Long skis: Area resident competes in Europe races

Posted: Sunday, March 28, 2010

If the saying, "Never slow down, never grow old," has any merit, Kjell Risung is living proof.

At age 47, Risung, a Soldotna physical therapist, recently competed in the longest cross-country ski race in the world. On March 7, he skied in the Vasaloppet, a 90-kilometer race starting in Salen, Sweden, and finishing in Mora. Two weeks later, Risung, a native of Norway, returned home to ski in the 54-kilometer Birkebeiner, which begins in Rena and ends in Lillehammer, the site of the 1994 Winter Olympics.

"This year, I kind of wanted to do something different on a different continent," Risung said. "For me to go over there and do the races was kind of natural."

The Vasaloppet, or Vasa as it's known, is Sweden's equivalent to America's Daytona 500 or the Rose Bowl, Risung said. The entire race, which is nearly 56 miles long, is televised, he said.

"It's just really fun to see how involved everyone is in the town," Risung said.

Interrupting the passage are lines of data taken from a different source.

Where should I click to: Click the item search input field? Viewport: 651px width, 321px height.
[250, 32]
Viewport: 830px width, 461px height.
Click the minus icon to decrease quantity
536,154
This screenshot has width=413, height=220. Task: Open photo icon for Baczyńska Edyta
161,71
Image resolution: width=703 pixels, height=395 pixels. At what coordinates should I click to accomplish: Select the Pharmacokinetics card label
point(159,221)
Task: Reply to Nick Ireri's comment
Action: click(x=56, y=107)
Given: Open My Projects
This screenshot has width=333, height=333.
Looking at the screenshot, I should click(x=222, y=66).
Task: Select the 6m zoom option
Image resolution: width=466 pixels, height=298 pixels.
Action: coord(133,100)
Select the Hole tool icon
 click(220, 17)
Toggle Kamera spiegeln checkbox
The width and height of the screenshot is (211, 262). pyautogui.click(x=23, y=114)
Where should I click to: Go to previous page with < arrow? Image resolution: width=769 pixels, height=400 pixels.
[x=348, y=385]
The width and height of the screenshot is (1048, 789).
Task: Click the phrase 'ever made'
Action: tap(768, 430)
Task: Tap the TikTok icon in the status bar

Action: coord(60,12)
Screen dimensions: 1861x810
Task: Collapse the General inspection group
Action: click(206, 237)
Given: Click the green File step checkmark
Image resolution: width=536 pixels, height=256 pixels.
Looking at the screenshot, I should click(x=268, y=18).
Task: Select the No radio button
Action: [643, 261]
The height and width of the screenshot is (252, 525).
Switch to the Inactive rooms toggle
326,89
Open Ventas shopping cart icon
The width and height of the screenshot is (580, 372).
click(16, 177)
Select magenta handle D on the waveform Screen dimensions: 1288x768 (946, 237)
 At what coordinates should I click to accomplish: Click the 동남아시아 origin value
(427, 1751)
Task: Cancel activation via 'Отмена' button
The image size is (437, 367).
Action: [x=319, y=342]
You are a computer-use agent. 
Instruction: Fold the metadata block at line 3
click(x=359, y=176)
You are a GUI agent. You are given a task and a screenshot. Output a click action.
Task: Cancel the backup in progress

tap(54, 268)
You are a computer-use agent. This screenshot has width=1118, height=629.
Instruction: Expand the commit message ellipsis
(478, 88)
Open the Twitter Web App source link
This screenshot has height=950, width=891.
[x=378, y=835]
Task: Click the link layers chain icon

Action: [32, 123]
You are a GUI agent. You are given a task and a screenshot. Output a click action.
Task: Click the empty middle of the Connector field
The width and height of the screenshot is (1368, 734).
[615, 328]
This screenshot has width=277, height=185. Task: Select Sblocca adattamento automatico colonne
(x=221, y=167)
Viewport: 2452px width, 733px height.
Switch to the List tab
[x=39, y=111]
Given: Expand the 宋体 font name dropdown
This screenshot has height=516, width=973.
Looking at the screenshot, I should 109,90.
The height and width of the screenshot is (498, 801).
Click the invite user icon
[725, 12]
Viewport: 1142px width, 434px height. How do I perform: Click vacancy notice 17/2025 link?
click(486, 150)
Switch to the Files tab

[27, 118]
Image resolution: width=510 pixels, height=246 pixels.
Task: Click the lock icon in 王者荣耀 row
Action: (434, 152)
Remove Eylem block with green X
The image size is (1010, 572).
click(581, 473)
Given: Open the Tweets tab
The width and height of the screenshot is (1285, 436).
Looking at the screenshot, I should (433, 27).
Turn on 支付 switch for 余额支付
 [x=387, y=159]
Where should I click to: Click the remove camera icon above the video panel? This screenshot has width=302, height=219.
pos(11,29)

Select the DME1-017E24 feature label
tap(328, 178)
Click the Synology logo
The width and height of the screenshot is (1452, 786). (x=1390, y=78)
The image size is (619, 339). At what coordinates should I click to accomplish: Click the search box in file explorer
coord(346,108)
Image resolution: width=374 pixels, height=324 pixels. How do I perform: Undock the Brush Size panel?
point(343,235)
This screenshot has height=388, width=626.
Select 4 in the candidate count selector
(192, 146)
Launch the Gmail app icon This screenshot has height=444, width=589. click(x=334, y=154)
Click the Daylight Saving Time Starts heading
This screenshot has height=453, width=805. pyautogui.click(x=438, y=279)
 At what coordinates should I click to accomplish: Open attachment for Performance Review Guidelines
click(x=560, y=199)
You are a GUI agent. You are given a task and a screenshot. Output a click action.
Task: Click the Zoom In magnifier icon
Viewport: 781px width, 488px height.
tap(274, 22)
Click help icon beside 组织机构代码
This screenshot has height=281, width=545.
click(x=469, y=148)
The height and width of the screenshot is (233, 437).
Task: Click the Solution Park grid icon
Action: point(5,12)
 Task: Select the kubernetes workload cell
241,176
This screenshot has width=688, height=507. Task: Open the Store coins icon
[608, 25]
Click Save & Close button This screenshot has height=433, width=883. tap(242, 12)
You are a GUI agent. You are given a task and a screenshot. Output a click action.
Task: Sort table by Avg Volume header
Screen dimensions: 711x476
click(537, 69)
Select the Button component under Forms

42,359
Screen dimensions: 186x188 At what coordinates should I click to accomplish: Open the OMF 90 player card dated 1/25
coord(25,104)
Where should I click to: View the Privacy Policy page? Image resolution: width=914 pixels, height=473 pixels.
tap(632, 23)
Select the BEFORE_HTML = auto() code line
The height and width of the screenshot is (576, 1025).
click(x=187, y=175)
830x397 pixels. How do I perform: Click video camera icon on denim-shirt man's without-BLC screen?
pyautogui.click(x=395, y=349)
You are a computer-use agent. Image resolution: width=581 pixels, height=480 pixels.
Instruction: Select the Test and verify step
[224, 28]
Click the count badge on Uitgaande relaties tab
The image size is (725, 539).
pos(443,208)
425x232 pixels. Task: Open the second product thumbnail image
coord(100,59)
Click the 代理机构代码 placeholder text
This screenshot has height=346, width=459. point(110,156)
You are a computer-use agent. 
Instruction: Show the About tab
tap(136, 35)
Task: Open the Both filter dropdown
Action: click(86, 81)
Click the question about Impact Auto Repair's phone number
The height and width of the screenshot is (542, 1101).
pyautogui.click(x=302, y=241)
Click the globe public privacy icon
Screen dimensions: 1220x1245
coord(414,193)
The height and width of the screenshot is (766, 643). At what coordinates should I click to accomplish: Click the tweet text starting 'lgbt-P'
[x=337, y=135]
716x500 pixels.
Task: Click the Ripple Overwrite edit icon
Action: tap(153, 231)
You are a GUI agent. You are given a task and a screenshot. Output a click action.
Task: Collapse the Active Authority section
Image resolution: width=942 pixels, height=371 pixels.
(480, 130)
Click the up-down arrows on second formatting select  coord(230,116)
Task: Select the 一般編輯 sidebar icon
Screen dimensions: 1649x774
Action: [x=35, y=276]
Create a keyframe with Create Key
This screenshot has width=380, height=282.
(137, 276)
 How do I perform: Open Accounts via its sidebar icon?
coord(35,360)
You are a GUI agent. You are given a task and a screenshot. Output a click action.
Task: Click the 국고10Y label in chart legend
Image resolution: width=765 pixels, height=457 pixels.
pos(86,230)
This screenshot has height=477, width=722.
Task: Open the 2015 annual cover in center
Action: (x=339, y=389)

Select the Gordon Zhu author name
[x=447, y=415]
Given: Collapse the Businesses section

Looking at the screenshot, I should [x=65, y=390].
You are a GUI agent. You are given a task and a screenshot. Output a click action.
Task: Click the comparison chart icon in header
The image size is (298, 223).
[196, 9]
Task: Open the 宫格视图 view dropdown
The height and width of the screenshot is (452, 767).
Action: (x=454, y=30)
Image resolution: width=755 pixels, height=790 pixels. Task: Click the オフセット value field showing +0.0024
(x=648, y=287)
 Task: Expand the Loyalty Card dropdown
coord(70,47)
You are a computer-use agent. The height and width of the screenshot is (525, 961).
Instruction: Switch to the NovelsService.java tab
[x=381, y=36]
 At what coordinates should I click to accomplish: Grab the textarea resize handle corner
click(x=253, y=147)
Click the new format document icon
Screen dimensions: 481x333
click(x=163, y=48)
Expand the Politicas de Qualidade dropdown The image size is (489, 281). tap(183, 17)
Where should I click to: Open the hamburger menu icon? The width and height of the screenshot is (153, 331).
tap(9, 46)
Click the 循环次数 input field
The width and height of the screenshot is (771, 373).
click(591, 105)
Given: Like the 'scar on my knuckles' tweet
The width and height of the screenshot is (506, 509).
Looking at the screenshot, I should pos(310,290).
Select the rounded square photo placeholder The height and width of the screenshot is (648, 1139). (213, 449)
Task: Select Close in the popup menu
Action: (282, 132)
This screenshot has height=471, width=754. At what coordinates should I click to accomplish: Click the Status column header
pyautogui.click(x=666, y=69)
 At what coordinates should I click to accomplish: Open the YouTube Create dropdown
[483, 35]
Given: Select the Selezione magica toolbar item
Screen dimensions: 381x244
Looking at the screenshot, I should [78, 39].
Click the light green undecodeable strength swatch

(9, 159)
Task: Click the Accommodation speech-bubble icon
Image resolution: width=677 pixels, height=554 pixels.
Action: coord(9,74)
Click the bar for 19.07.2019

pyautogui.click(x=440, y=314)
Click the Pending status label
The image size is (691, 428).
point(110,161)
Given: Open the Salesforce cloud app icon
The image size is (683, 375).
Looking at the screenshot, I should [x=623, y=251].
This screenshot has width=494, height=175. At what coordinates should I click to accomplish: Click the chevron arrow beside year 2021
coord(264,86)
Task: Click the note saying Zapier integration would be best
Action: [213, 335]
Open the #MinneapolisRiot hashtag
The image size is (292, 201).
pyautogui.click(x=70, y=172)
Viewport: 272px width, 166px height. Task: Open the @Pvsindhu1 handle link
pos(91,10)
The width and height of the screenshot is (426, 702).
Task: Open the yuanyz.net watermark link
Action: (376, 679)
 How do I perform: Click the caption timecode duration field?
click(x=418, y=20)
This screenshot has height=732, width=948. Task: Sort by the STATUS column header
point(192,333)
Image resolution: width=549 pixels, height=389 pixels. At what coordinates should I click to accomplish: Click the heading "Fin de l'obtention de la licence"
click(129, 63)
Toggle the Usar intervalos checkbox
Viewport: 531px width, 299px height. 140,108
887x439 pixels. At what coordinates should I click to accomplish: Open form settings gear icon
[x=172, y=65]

In the Vasa, Risung finished 506th out of 16,500 racers. It took him 5 hours, 1 minute, to complete the course. In the Birkebeiner, Risung finished 820th out of 16,400 skiers. He took 102nd out of 1,650 skiers in the 45 to 50 age group.

"That's a very competitive age group," Risung said.

Risung finished the Birkebeiner in 3 hours, 12 minutes, a better time than he expected, especially for a rookie. Risung had never competed in either race prior to this year.

"There's a lot of hype around those races," Risung said, because skiing is much more competitive in Europe than in the U.S.

The Vasa is grueling, to put it mildly.

"It's such a long ski," Risung said. "You're putting your body out there for five hours. There's a lot of double-poling. When I got in after that race, I was so sore. I had muscle cramps as big as my fist."

The Vasaloppet was named after former Swedish King Gustav Eriksson Vasa. In 1520, Christian II ruled over Sweden, Denmark and Norway, which were united at that time. Vasa's opposition of Christian resulted in his imprisonment.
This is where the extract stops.